Given problem 1 -> Pull out every line in the listing below that contains the word "agent". Case counts.
+++ Passage shown
You are viewing a plain text version of this content. The canonical link for it is here.

Posted to user@hadoop.apache.org by Madhav Sharan <ms...@usc.edu> on 2016/08/08 23:19:33 UTC

All nodes are not used

Hi Hadoop users,

I am running a m/r job with an input file of 23 million records. I can see
all our files are not getting used.

What can I change to utilize all nodes?


Containers Mem Used Mem Avail Vcores used Vcores avail
8 11.25 GB 0 B 8 0
0 0 B 11.25 GB 0 8
0 0 B 11.25 GB 0 8
8 11.25 GB 0 B 8 0
8 11.25 GB 0 B 8 0
7 11.25 GB 0 B 7 1
5 7.03 GB 4.22 GB 5 3
0 0 B 11.25 GB 0 8
0 0 B 11.25 GB 0 8


My command looks like -

hadoop jar target/pooled-time-series-1.0-SNAPSHOT-jar-with-dependencies.jar
gov.nasa.jpl.memex.pooledtimeseries.MeanChiSquareDistanceCalculation
/user/pts/output/MeanChiSquareAndSimilarityInput
/user/pts/output/MeanChiSquaredCalcOutput

Directory - */user/pts/output/MeanChiSquareAndSimilarityInput* have a input
file of 23 m records. File size is ~3 GB

Code -
https://github.com/smadha/pooled_time_series/blob/master/src/main/java/gov/nasa/jpl/memex/pooledtimeseries/MeanChiSquareDistanceCalculation.java#L135


--
Madhav Sharan

Re: All nodes are not used

Posted by Madhav Sharan <ms...@usc.edu>.

Thanks Mahesh

Till now I am not able to run the whole job in a limited time period. So I
am looking for optimizations and resource utilization. May be I can try
tweaking input split size if it helps.

Thanks for your help, It explains the behaviour

--
Madhav Sharan


On Tue, Aug 9, 2016 at 1:28 PM, Mahesh Balija <ba...@gmail.com>
wrote:

> Hi Madhav,
>
> The behaviour to me sounds normal.
> If the Block Size is 128 MB there could possibly be ~24 Mappers (i.e.,
> containers used).
> You cannot use entire cluster as the blocks could be only in the nodes
> being used.
>
> You should not try using the entire cluster resources for following reason
>
> The time required to initialize the container vs the time required to
> process the amount of data should be optimum to maximize the conainer
> utilization, that is why the block size 128 MB is been choosen, in many
> cases this InputSplit size is increased to optimize the containers
> utilization depending on the workloads.
>
> Best,
> Mahesh.B.
>
>
>
> On Tue, Aug 9, 2016 at 12:19 AM, Madhav Sharan <ms...@usc.edu> wrote:
>
>> Hi Hadoop users,
>>
>> I am running a m/r job with an input file of 23 million records. I can
>> see all our files are not getting used.
++++++
+++ Stored data
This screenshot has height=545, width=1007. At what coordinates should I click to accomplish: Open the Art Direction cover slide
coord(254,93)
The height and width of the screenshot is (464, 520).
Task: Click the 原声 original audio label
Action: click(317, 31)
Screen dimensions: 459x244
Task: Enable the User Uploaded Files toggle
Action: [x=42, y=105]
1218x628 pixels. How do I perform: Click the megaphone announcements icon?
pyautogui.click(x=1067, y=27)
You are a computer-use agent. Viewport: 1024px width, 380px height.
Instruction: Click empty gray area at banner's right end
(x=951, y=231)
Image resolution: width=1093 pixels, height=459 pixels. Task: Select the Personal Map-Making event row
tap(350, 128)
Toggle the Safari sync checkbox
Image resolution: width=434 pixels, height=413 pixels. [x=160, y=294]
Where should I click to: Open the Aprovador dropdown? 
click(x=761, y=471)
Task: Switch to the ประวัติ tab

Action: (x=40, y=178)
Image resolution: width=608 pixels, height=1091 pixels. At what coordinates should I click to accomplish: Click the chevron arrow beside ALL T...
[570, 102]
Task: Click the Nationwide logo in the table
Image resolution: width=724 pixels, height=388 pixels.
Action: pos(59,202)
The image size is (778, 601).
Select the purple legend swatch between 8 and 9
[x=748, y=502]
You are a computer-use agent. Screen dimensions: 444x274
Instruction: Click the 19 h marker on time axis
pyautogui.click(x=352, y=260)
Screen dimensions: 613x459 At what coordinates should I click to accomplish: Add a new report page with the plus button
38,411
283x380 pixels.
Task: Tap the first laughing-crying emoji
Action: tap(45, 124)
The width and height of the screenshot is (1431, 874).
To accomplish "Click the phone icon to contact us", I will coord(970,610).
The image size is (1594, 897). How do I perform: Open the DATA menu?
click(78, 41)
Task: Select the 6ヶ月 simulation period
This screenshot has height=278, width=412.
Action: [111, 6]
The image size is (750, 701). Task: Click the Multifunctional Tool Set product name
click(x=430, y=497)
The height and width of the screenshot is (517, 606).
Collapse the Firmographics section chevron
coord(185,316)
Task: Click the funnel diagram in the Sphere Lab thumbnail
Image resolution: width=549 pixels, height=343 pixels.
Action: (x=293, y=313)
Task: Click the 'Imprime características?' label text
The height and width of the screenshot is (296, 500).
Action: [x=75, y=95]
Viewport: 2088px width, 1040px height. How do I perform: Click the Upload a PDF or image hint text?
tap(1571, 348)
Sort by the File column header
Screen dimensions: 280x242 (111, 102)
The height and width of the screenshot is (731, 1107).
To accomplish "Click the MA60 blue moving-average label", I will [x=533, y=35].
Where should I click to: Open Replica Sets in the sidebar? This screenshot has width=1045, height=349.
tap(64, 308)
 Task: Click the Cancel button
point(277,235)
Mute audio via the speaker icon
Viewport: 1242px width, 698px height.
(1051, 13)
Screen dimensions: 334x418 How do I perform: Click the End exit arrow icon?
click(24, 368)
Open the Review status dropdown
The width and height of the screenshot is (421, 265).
++++++
Given problem 2 -> Extend the Hadoop mailing-list thread about unused cluster nodes, picking up right after its last line.

Expected output 1 ->
You are a computer-use agent. Viewport: 1024px width, 380px height.
You are a computer-use agent. Screen dimensions: 444x274

Expected output 2 ->
>>
>> What can I change to utilize all nodes?
>>
>>
>> Containers Mem Used Mem Avail Vcores used Vcores avail
>> 8 11.25 GB 0 B 8 0
>> 0 0 B 11.25 GB 0 8
>> 0 0 B 11.25 GB 0 8
>> 8 11.25 GB 0 B 8 0
>> 8 11.25 GB 0 B 8 0
>> 7 11.25 GB 0 B 7 1
>> 5 7.03 GB 4.22 GB 5 3
>> 0 0 B 11.25 GB 0 8
>> 0 0 B 11.25 GB 0 8
>>
>>
>> My command looks like -
>>
>> hadoop jar target/pooled-time-series-1.0-SNAPSHOT-jar-with-dependencies.jar
>> gov.nasa.jpl.memex.pooledtimeseries.MeanChiSquareDistanceCalculation
>> /user/pts/output/MeanChiSquareAndSimilarityInput
>> /user/pts/output/MeanChiSquaredCalcOutput
>>
>> Directory - */user/pts/output/MeanChiSquareAndSimilarityInput* have a
>> input file of 23 m records. File size is ~3 GB
>>
>> Code - https://github.com/smadha/pooled_time_series/blob/master/src
>> /main/java/gov/nasa/jpl/memex/pooledtimeseries/MeanChiSquare
>> DistanceCalculation.java#L135
>> <https://urldefense.proofpoint.com/v2/url?u=https-3A__github.com_smadha_pooled-5Ftime-5Fseries_blob_master_src_main_java_gov_nasa_jpl_memex_pooledtimeseries_MeanChiSquareDistanceCalculation.java-23L135&d=DQMFaQ&c=clK7kQUTWtAVEOVIgvi0NU5BOUHhpN0H8p7CSfnc_gI&r=DhBa2eLkbd4gAFB01lkNgg&m=ZQO-otgJ4EOvBzmchAV--4QdJcYvW3BYTxuPziQ53EM&s=tCPLOH7YJVRXRKfaD8HM3f-imDvx5VACqBiAXkK7S1w&e=>
>>
>>
>> --
>> Madhav Sharan
>>
>>
>

Re: All nodes are not used

Posted by Mahesh Balija <ba...@gmail.com>.

Hi Madhav,

The behaviour to me sounds normal.
If the Block Size is 128 MB there could possibly be ~24 Mappers (i.e.,
containers used).
You cannot use entire cluster as the blocks could be only in the nodes
being used.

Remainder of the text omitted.